A photo of the VHS tape of Re-Animator@jokeryharleyproducciones / Instagram

Think of the VHS or the cassette tape. What was a cutting edge technology just a few decades ago is now difficult to use. Today the lifespan of a VHS tape stored in your home is about 5-10 years. Think back to the last time you recorded something on VHS -- it was probably at least 10 years ago. Your precious memories may soon be lost. To play a VHS now you need either specialized equipment, or to pay to have the content of the tape copied over to a more modern medium. The average home is no longer equipped to play VHS media at any given time.

 

The same goes for CDs, and even MP3s. Both have been replaced by faster, more compact file formats and storage systems. CDs are already going the way of VHS data. Most laptops that are available for purchase today don’t come with disk drives, and it’s increasingly rare for average consumers to own desktop PCs. 

 

This rapid evolution of formats and devices means that digital art will likely have a far shorter lifespan than traditional art, unless specific measures are taken now. Countless early digital artworks have already fallen victim to the ceaseless cycle of upgrading and obsolescence.

 

In the first decade of the 21st century, at the beginning of the dot net era, many early pioneers of internet art produced interactive artworks using Macromedia’s Flash software. This creative movement ended abruptly in 2010 when Apple announced that iOS would not support Flash on their then-new iPhone and iPad devices. Another decade later, in 2020, Flash is unsupported by most current operating systems, leaving thousands of interactive artworks unviewable, lost to history with nearly the same finality as paintings caught in a fire.

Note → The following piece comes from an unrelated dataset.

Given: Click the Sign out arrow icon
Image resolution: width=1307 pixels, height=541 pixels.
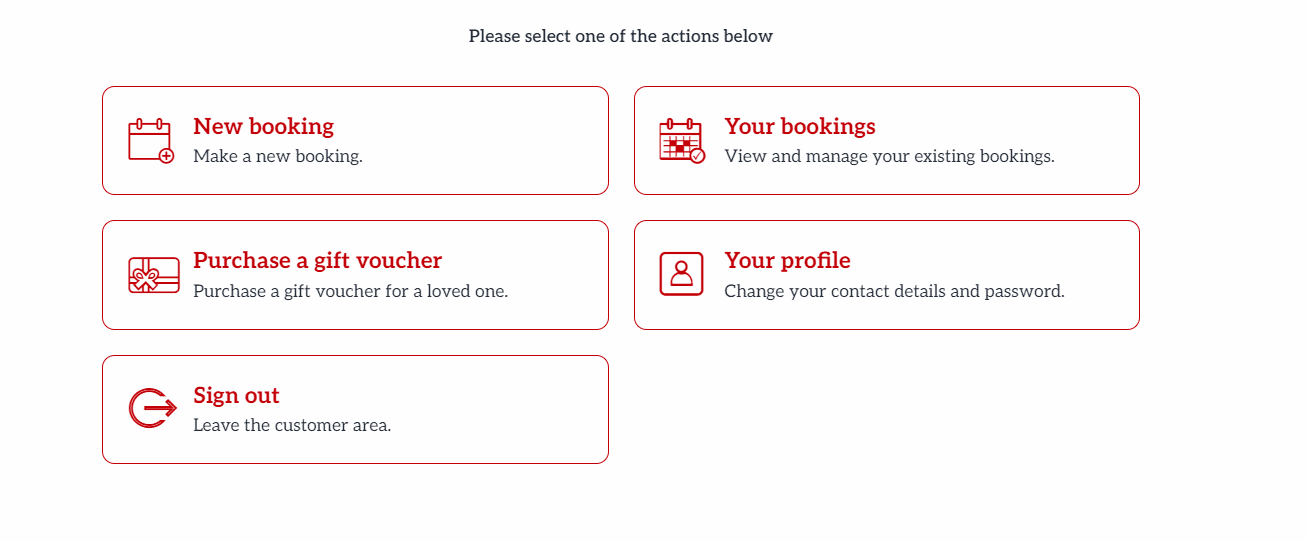Looking at the screenshot, I should pyautogui.click(x=153, y=408).
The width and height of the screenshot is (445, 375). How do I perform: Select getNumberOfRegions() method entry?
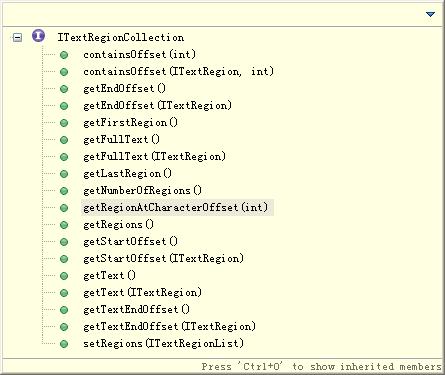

A photo of the gravestone of Adobe FlashRafia Shaikh / WCCF Tech

 

While there are existing universal standards for the archiving of photographs, paintings, and other traditional physical media, there are currently no such standards for digital art. This lack of standardized treatment can prove difficult especially when institutions are left to come up with their own methods for digital archiving -- methods which in some cases may not communicate well with those of other institutions and artists, making lending a tricky business.


A photo of a painting conservator examining Van Gogh's SunflowersAP Photo / Peter Dejong

 

Perhaps digital art archivists will take seemingly backward measures -- digital files made physical, images printed out and stored in booklets, or versions of sculptures 3-D printed for posterity. 

 

Or perhaps an even more radical change will occur. Perhaps the notion of archiving and preservation will become less valuable. 

 

Think about how more temporal works today are archived -- performances can be photographed and videotaped, but they can never be experienced in quite the same way as they were the first time they were staged. The same is true with works that use decaying materials or site-specific elements of nature. It’s impossible to truly preserve these works in the same way that they existed when they were first made. Perhaps future art’s value will no longer hinge on its provenance or age. Perhaps, like Robert Smithson’s iconic work of land art, Spiral Jetty, some part of the beauty and value of the work will lie in its transience. 

 

Whether we intend to develop methods of reliably preserving and archiving digital works, or we collectively choose to embrace the digital work’s inherently short lifespan, decisions being made now by artists, archivists, and curators alike will reverberate well into the future of art.